Provided passage:
Tuesday, August 18, 2009


They say that necessity is the mother of invention and in our case that was so true. It was necessary for us (the half dozen or so) teenagers to own a boat. It is pretty hard, impossible really to water ski without one. You also needed all the gear. And a car to tow the boat to the lake is pretty handy also.

How could we come up with the money for all this? Get jobs? Get real! Jobs would just cut into our water skiing/beer drinking/party time. We needed to come up with a much better solution then that.

Our solution, which was totally brilliant, BTW, was to hold a kegger. You've all heard "it takes money to make money". As true now as it was then. It also takes some serious project management to pull off a profitable kegger.

You need:
A venue: Our venue was Dave's house. Technically, Dave's dad's house. Specifically, Dave's dad's house when Dave's dad was not at home. This was not as big of a problem as you would think. Dave's dad was gone quite a lot. Dave's dad had businesses around the Pacific Northwest that needed his attention. This left his house and kids up for grabs.

Dave's house was chosen for it's location. As the real estate people say; location, location. location! Dave's house was in the perfect location. It was on fraternity row for the University of Puget Sound in Tacoma, Washington. In fact, the nearest frat house was 3 houses down. Oh yeah, this was the money district. Those private christian college frat boys would shell out for a drunk like no one else I've ever seen.

[Rows of pointing data]
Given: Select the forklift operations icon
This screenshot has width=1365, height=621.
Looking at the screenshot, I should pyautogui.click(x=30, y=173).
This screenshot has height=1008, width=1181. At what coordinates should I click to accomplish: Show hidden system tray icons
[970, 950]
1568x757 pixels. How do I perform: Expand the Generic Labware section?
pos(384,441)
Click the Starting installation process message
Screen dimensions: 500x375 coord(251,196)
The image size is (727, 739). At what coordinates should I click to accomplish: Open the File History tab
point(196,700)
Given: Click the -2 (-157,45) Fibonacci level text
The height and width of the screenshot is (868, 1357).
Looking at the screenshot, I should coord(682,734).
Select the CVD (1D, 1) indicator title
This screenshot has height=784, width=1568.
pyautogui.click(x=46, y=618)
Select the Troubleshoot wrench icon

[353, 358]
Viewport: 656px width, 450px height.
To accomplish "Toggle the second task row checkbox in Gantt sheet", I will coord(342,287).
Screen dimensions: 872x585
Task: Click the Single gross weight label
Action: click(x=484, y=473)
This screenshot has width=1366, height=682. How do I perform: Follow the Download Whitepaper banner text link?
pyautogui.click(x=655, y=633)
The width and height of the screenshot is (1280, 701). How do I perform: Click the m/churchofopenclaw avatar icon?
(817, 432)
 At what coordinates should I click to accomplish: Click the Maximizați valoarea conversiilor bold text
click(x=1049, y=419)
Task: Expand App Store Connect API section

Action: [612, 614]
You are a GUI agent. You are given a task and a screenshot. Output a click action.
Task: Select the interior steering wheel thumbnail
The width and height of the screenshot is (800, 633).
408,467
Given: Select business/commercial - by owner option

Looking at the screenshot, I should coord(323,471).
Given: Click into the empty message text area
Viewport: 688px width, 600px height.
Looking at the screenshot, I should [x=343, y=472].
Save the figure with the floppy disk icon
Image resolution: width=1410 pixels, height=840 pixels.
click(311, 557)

Complete the following:
[A] According to the kegger post, where was Dave's house located?
[B] Please retype the rows starting at the line that contains "This screenshot has height=1008, width=1181." and ending at the line that contains "Screen dimensions: 500x375 coord(251,196)".

Answers per task:
[A] It was on fraternity row for the University of Puget Sound in Tacoma, Washington.

[B]
This screenshot has height=1008, width=1181. At what coordinates should I click to accomplish: Show hidden system tray icons
[970, 950]
1568x757 pixels. How do I perform: Expand the Generic Labware section?
pos(384,441)
Click the Starting installation process message
Screen dimensions: 500x375 coord(251,196)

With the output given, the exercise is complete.